(PROBLEM SET)
• a. Translate this sentence from the discussion about streaming and transcoding below into Spanish: "And most movies have simple plain text subtitles."
• b. In the discussion about streaming and transcoding below, what will trash almost any Android device unless transcoded?
[[ READING TEXT, beginning ]]
Being able to stream my shows on an unstable or lower bandwidth internet connection like on a train
Oh yeah good point wasn’t thinking of that kind of use case. Internet is available everywhere now and I’m so used to gigabit Ethernet and high-speed WiFi/5g that I forgot the low speed of public WiFi or locations where the connection can get unstable.
You could argue I should adapt my habits to my means but I frankly really think it should be the other way around, and transcoding solves that for me.
In the past I probably would ^^" but today it’s nearly impossible if you want a balanced life in a daily working/study routine. There’s so much to do, to much to think of, to much information… Automating stuff is where you can gain hours in the long run, so I totally get it !
Thanks for your answer !
For some content DirectPlay is just not possible, as much as I’d love it to be.
More complex stylized subtitles will absolutely trash almost any Android device unless transcoded.
What kind of stylized subtitles? I do not have a big library so I have never encountered this kind of trouble. But I’m curious to know to circumvent in advance.
Most anime have .ASS subtitles and are kinda complex sometimes with singsong related subtitles, but never had any issues on android with them.
And most movies have simple plain text subtitles.
Most anime have .ASS subtitles and are kinda complex sometimes with singsong related subtitles, but never had any issues on android with them.
That’s exactly what I meant. Most simple subtitles will be fine.
[[ READING TEXT, end ]]
[[ SUPPLIED RECORDS, beginning ]]
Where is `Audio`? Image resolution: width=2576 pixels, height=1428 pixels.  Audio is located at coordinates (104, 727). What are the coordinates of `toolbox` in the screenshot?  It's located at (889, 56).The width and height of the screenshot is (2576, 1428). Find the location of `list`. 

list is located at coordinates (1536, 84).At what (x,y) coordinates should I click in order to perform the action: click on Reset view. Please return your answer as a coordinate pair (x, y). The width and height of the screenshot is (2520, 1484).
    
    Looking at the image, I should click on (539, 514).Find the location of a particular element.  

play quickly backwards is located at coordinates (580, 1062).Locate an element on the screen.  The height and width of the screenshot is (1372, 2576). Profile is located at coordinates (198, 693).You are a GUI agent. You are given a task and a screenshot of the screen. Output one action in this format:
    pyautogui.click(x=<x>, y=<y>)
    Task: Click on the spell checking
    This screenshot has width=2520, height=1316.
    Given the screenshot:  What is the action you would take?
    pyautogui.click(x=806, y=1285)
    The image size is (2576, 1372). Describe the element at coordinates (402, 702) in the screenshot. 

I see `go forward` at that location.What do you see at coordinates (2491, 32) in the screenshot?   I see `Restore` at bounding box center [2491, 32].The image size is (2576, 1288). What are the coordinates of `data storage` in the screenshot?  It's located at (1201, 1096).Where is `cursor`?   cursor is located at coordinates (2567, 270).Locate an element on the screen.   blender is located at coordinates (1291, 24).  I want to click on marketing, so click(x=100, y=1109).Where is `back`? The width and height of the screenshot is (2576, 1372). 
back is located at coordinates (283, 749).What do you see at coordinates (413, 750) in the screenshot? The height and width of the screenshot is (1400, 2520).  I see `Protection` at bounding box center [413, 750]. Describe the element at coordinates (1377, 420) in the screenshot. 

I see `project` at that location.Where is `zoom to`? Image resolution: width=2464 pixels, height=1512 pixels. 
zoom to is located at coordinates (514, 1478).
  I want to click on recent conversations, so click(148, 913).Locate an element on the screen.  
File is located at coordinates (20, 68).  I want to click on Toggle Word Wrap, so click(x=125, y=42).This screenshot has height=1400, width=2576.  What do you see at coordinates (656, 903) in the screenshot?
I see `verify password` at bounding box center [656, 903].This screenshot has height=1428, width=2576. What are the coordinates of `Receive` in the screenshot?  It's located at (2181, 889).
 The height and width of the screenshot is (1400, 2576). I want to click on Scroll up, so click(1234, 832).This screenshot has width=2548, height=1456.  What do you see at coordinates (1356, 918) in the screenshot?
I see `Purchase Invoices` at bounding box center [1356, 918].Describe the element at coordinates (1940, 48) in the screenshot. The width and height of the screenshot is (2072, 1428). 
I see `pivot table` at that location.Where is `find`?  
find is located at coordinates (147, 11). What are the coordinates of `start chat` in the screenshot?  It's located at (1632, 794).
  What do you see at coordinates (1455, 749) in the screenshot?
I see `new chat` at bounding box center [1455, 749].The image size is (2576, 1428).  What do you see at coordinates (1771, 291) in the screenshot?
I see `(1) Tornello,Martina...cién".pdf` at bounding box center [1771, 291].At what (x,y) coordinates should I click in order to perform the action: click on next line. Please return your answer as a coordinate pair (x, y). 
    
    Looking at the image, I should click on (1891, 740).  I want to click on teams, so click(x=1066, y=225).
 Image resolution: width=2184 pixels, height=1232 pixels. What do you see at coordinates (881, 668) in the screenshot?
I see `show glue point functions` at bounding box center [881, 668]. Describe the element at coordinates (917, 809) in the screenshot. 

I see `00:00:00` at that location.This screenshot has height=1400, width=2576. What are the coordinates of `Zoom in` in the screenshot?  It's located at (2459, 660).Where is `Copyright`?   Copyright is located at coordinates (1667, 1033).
[[ SUPPLIED RECORDS, end ]]
(WRITTEN ANSWERS)
• a. Y la mayoría de las películas tienen subtítulos simples de texto plano.

• b. More complex stylized subtitles.